EU-Vietnam annual bilateral trade in goods amounted to almost € 12 billion in 2008, and trade has increased 12% annually during 2004-2008. Within ASEAN, Vietnam is the EU’s fifth largest trading partner. Vietnam has seen rapid economic and social transformation over the past decade. Vietnam is a good example of an economy successfully opening up to trade and investment and lifting millions of people out of poverty. Vietnam is today one of the fastest growing and dynamic economies in ASEAN. GDP growth averaged almost 8% during 2003-2008. Even through the global economic downturn in 2009, Vietnam recorded a respectable growth rate of almost 5%.

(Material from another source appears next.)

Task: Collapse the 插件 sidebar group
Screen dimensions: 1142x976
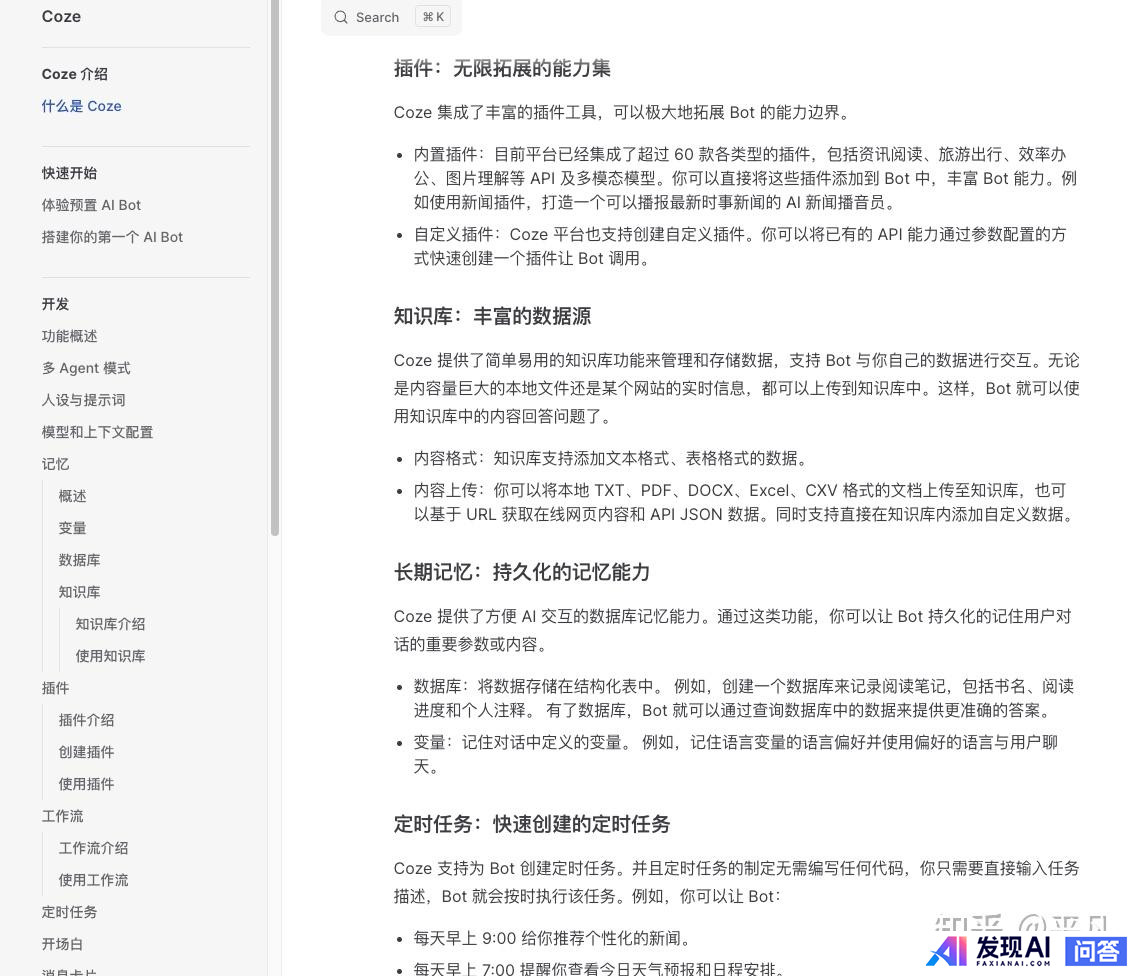Action: (56, 688)
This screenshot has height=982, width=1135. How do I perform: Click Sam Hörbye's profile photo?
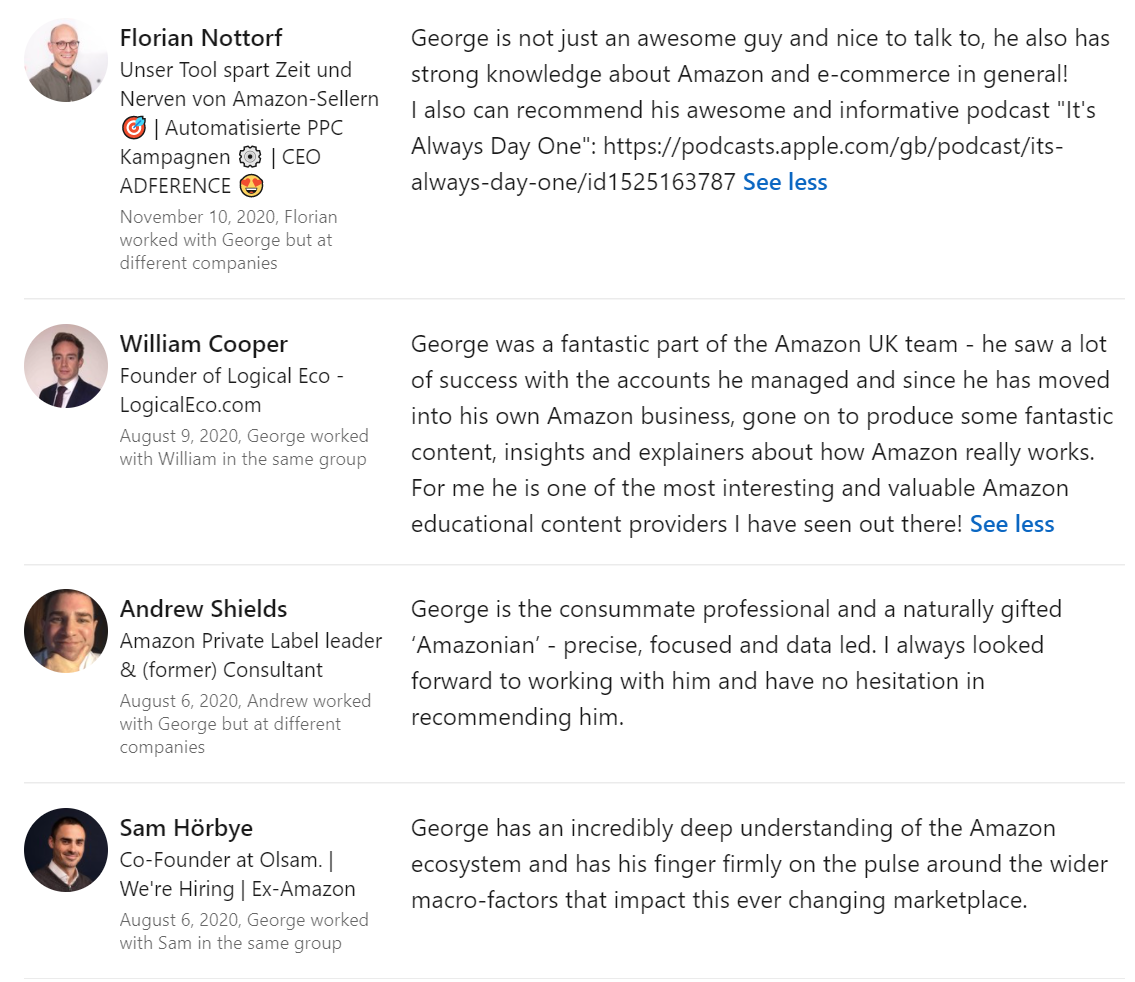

EU’s total trade with Asia last year amounted to €730 billion, compared with €426 for the combined NAFTA countries. Notwithstanding Asia's growing economic success, today, Europe too has predominant role in the world economy. Out of a world GDP worth €41 trillion, the EU's €12.5 trillion economy (compared with China's €3 trillion) is the world's largest. The EU is also the largest importer and exporter, as well as the main source and destination of foreign direct investment. Over the last twenty years Europeans created a Single Market, a common currency and a border-free travelling area and integrated 12 mostly former communist economies, bringing the EU's total population to 500 million, a similar proportion to ASEAN. It is important to note that, last year, the EU initialed an ambitious free trade agreement with Korea.
The EU has also initialed EPAs with African and Caribbean countries. However the trade and investment flows between the EU and Africa, Caribbean and Pacific regions hardly matches those of the ASEAN- EU regions and importantly the investment flows are not necessarily two way. Furthermore Africa’s exports to Europe have been steadily declining over the past decades and it is not clear how the new agreements will stimulate increased exports from Africa. It is widely recognized that there have been many concerns about certain provisions in the EPAs and it remains to be seen if the full comprehensive agreements will substantially revise the areas of concern and hence reflect the severely asymmetric relationship.